Certain limitations of the study should be mentioned. First, the results presented here derive from a series of centres not necessarily representing all the several types of psychiatric outpatient services in the country. A second limitation is that, even though the study is an observational one, criteria for recruitment did not request a formal psychiatric diagnosis of depression according to the classification systems usually employed (for example, the Diagnostic and Statistical Manual of Mental Disorders, 4th edition text revision (DSM-IV) and International Classification of Diseases, 10th edition (ICD-10)).

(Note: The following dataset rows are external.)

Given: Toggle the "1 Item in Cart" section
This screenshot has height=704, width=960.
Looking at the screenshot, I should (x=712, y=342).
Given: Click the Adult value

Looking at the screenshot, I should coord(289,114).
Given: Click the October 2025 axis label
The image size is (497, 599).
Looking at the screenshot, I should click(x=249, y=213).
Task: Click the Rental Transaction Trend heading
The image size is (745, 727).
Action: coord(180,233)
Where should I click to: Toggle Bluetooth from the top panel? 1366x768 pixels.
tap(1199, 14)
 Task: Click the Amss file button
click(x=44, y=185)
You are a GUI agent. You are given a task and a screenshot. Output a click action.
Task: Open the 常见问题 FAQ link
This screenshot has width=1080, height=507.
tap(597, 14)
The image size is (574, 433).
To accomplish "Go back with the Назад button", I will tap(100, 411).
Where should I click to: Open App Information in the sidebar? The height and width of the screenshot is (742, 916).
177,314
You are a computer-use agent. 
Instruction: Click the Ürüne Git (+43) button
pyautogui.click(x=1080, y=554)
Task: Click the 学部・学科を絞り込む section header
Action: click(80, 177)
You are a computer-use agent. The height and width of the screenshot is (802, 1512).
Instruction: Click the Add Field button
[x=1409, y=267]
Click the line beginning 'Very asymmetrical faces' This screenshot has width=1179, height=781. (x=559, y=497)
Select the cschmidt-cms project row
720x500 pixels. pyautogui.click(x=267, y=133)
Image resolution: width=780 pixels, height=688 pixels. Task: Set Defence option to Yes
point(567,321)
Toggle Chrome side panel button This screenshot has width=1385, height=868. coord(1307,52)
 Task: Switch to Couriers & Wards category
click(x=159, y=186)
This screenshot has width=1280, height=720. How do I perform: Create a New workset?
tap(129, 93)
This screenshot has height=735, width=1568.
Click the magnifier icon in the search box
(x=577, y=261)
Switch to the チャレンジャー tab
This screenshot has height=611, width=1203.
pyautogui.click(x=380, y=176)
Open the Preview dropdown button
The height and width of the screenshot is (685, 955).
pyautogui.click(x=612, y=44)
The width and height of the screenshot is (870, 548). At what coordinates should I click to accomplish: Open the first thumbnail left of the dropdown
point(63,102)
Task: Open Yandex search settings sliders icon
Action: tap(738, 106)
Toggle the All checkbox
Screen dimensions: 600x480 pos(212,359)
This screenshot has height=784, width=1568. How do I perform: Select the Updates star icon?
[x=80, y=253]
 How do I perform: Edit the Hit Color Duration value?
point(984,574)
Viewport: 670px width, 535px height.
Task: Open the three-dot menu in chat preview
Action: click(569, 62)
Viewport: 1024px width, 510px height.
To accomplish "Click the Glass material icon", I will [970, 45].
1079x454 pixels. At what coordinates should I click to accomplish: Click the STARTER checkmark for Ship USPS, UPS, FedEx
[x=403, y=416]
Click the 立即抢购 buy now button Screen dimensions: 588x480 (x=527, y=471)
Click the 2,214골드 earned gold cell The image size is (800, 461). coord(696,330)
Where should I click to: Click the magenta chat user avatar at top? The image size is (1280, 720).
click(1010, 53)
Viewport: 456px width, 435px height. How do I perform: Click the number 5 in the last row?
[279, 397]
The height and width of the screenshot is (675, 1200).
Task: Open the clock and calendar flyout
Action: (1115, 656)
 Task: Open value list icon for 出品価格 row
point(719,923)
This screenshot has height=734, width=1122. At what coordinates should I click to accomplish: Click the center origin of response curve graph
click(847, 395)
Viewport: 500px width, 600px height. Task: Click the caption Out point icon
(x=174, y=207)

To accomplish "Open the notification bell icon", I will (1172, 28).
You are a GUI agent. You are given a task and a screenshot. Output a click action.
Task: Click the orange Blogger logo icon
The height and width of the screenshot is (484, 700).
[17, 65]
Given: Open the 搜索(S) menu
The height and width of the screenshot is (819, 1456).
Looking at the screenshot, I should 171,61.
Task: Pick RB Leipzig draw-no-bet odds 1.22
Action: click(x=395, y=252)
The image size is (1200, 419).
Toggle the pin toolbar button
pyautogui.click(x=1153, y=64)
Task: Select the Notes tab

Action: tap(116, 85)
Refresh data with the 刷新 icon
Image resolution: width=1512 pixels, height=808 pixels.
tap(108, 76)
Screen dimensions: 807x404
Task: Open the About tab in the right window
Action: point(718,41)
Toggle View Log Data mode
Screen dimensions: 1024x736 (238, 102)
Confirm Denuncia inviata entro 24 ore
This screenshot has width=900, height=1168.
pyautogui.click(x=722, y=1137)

In summary, the baseline data derived from the Italian cohort of the FINDER study provide important information on the level of clinical and functional impairment, and of worsening of HRQoL, in patients with depression usually seen in outpatient psychiatric services for receiving pharmacological treatment. Furthermore, the role of several factors in worsening the patients' HRQoL perception at enrolment can be of clinical relevance in daily practice. The longitudinal data of the patients will give country-specific information on those factors that may influence the patients' HRQoL outcomes after a 6-month treatment for depression has been administered. In this respect, the FINDER study was designed with no restrictive limitation in terms of prescribed pharmacological treatment, which was left at the complete discretion of the treating psychiatrist, in order to have a real-life sample of patients initiating treatment for a depressive episode. The contribution of depression and comorbidities, as well as pain perception, will be taken into account when interpreting changes in SF-36 and EQ-5D scores following antidepressant treatment.